WISŁA KRAKÓW. Najbogatszy serwis w Polsce o piłkarskiej drużynie "Białej Gwiazdy"
- Myślę, że zagraliśmy z Llapi niezłe spotkanie. W pierwszej połowie mieliśmy przewagę. Pomogła szybko strzelona bramka. Po niej kontrolowaliśmy mecz. W drugiej połowie zespół Llapi nie miał nic do stracenia, grał trochę wyżej. I tak mieliśmy sytuacje na podwyższenie wyniku. Ważna była bramka na 2:0 Angela Rodado w 90 minucie, bo daje nam przed rewanżem większy komfort - ocenia Bartosz Jaroch.
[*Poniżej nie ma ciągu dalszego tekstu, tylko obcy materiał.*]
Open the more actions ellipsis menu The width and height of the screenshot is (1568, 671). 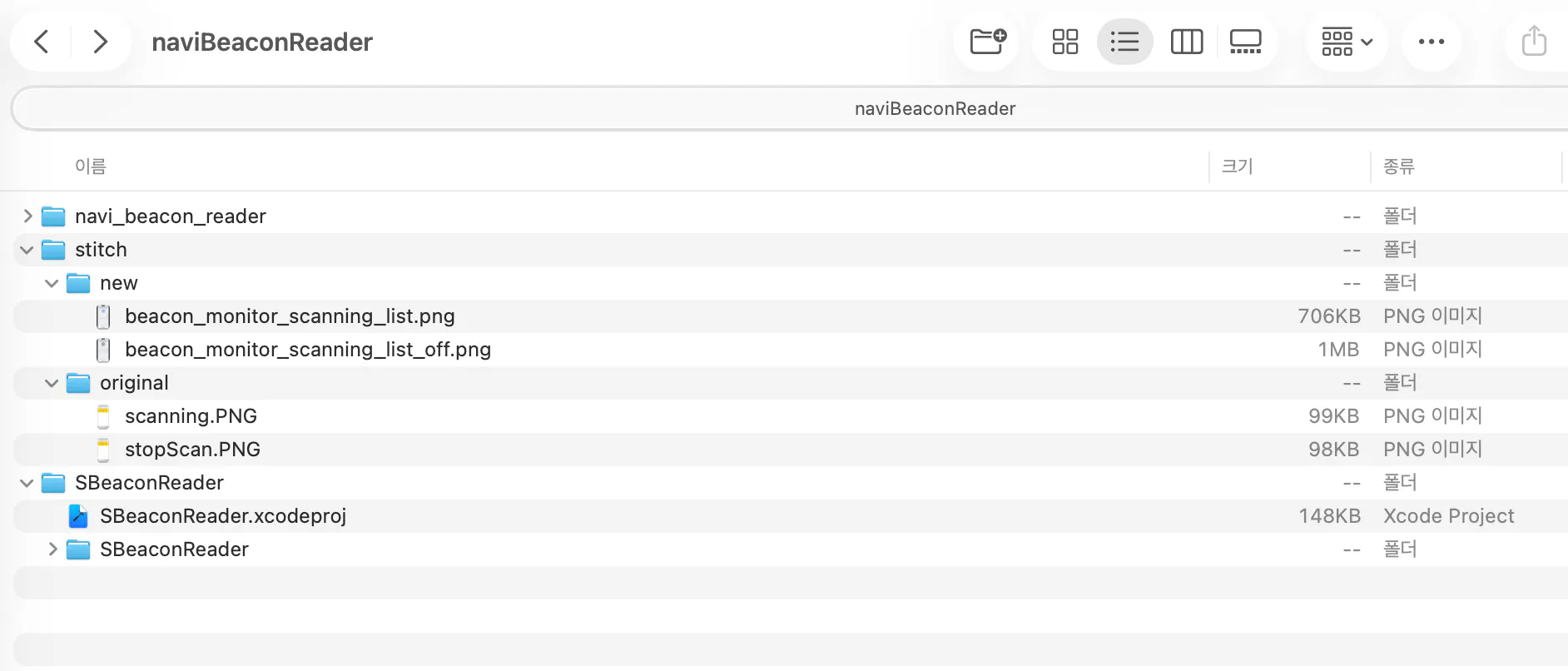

- Każdy trener ma swoją szkołę. Trener Kazimierz Moskal ma swój pomysł na grę, trochę inne treningi. Duży nacisk kładzie na pressing, mocno nad tym pracujemy. Staramy się realizować założenia, także dotyczące gry w defensywie - dodaje obrońca Wisły.
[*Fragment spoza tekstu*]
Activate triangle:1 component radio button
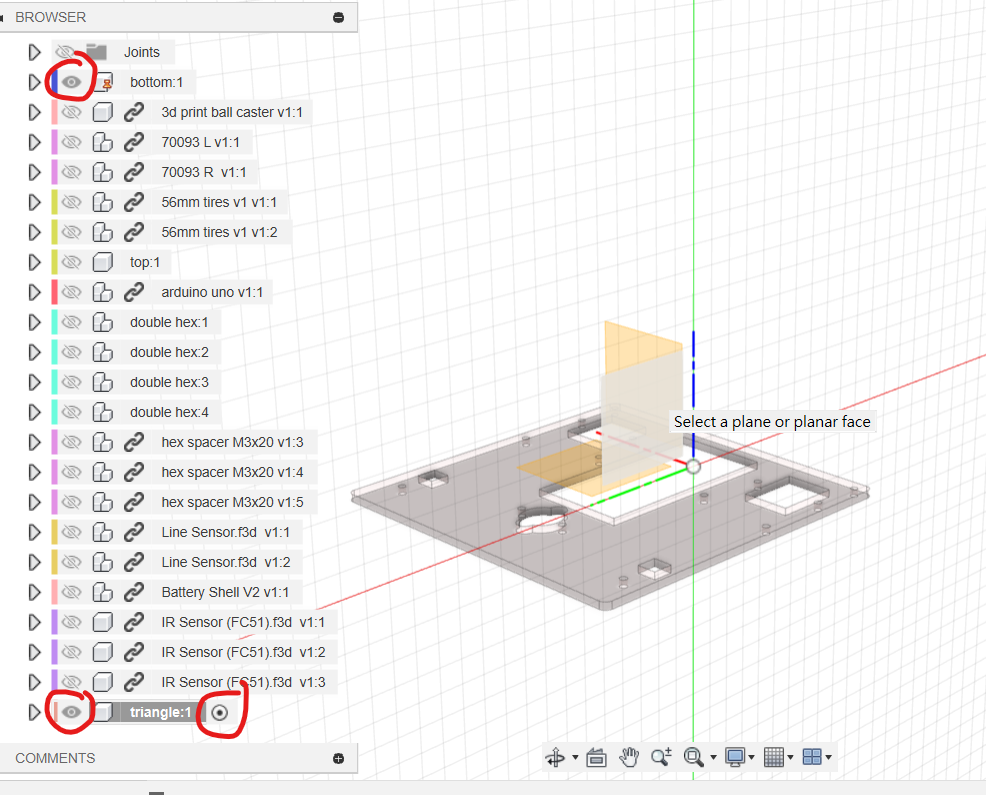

Przyznaje, że ważne jest to, aby w defensywie tworzyć zgrany monolit i nie tracić bramek. W meczu z Llapi zagrał bramkarz i trzech zawodników, którzy tworzyli trzon obrony pod koniec poprzedniego sezonu. Chodzi o bramkarza Antona Cziczkana, obrońców Bartosza Jarocha, Alana Urygę, Josepha Colley`a. Dołączył do nich nowy zawodnik Rafał Mikulec.
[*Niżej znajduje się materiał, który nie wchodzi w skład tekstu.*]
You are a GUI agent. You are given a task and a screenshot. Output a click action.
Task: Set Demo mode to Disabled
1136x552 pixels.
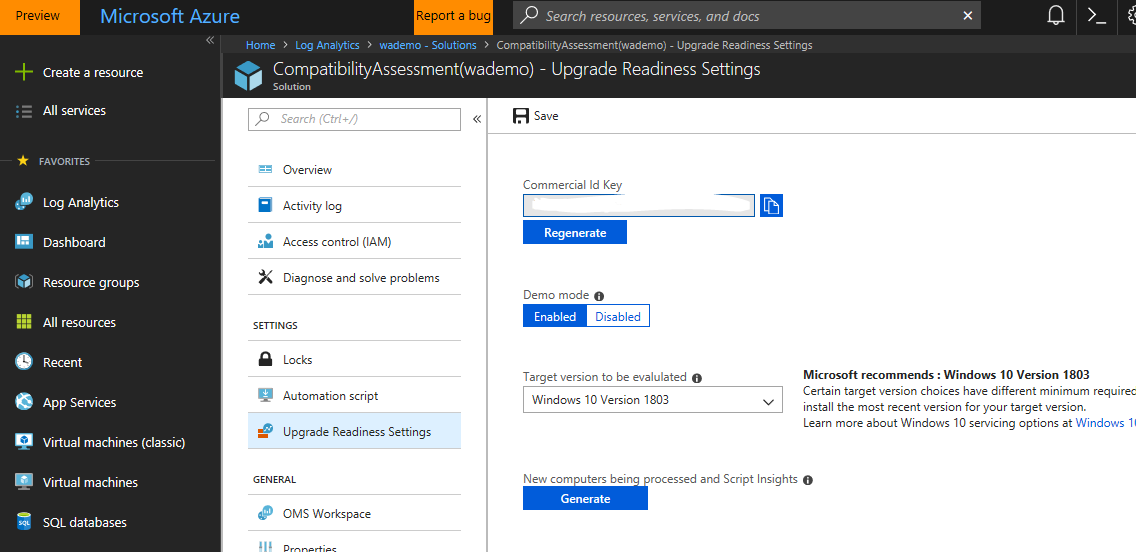(618, 317)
- Stabilizacja, zgranie pomoże nam w tym sezonie. Doszedł do nas Rafał i fajnie się wkomponował. Dobrze to wygląda. Trener ma swoje detale, które nam wpaja. Musimy się na to przestawić. Ma to funkcjonować i tak było w meczu z Llapi. Jeżeli zespół z Kosowa specjalnie niczym nam nie zagroził, to musimy zagrać z taką samą skutecznością w defensywie w rewanżu za tydzień i przywieźć do Krakowa dobry wynik - kwituje Bartosz Jaroch.
Z debiutu przed krakowską widownią w barwach "Białej Gwiazdy" zadowolony był Rafał Mikulec, który komentuje: - Cieszę się, że mogłem zagrać cały mecz i w nim wygraliśmy. Każdy zawodnik chce grać przy takich trybunach. Na pewno czuć, że to nasz dwunasty zawodnik. Przed spotkaniem chciałem się jednak wyłączyć, żeby nie ulegać emocjom. Myślę, że mi się to udało i na spokojnie wszedłem w mecz.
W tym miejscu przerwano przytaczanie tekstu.